The Court referred to Suchitra Components Ltd. v. Commissioner of Central Excise for the proposition that an order which was valid and lawful when passed cannot be invalidated by a later change in policy.
The Court also relied on Uday Pratap Singh v. State of Bihar, holding that vested rights in property cannot be taken away by an executive order without authority of law.
The reliance placed by BPCL on Lakshmi Narayan Guin v. Niranjan Modak was rejected. The Court held that the principle that a person directly affected by an order may challenge it did not apply because BPCL had no subsisting right in the land after expiry of the sub-lease.
The Court also found Lachmeshwar Prasad Shukul v. Keshwar Lal Chaudhari inapplicable, observing that it did not assist BPCL on the issue of the limited jurisdiction of the revisional authority under the Maharashtra Land Revenue Code.
Court’s Reasoning
The Court found that the Government Resolution dated 14 July 2021 was clearly prospective and could not be used to undo a conversion order passed almost three months earlier.
It held that the Collector’s order dated 20 April 2021 was passed under the applicable statutory Conversion Rules of 2019. At that time, there was no restriction preventing conversion of land used as a petrol pump.
The Court also gave weight to the fact that the petitioners had already paid ₹6,39,79,790 as premium pursuant to the Collector’s order. This payment crystallised their rights before the later Government Resolution came into existence.
On BPCL’s claim, the Court held that its rights were limited to structures and contractual arrangements under the sub-lease. The sub-lease expressly did not confer ownership or proprietary rights in the land. The Court also noted that the Collector’s earlier permission for sub-lease specifically stated that BPCL would not get any right in the land.
The Court rejected the argument that BPCL’s participation in earlier proceedings or payment of rent gave it any right to challenge conversion. Such participation arose from contractual obligations and did not create title or interest in the land.
The Court further held that the revisional authority under Section 257 of the Maharashtra Land Revenue Code exercises supervisory jurisdiction. It cannot adjudicate civil or contractual disputes between lessee and sub-lessee. By deciding issues relating to BPCL’s contractual rights, the revisional authority travelled beyond its jurisdiction.

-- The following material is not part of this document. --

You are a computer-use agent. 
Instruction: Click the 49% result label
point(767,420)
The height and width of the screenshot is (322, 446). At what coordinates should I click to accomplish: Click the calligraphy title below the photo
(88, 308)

The Court also found that the suo motu revision proceedings were initiated belatedly, more than 540 days after the conversion order, without sufficient material. The allegations of continuing breach were not supported by documentary evidence, and the Tahsildar’s inspection report dated 22 December 2020 recorded no breach of lease conditions.
Conclusion
The Bombay High Court allowed the writ petition and quashed the Revenue Minister’s common order dated 5 June 2025.
The Court held that the Government Resolution dated 14 July 2021 could not be applied retrospectively to invalidate the Collector’s conversion order dated 20 April 2021.

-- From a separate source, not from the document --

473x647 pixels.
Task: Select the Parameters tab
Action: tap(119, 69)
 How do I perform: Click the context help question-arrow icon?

The Court further held that BPCL, whose sub-lease had expired before the conversion order, had no locus standi to challenge the conversion of the land into Occupancy Class-I.
The Court restored the Collector’s order dated 20 April 2021 converting the subject property from leasehold occupancy to Occupancy Class-I in favour of the petitioner.
The Court also rejected the request for stay of its order.
Case Details
Case: Dharampal Sharma & Ors. v. State of Maharashtra & Ors.
Court: Bombay High Court, Ordinary Original Civil Jurisdiction
Case Number: Writ Petition No. 4891 of 2025
Judge: Justice Kamal Khata
Date: 07 July 2026
Result: Petition allowed; Revenue Minister’s order quashed; Collector’s conversion order restored; stay refused.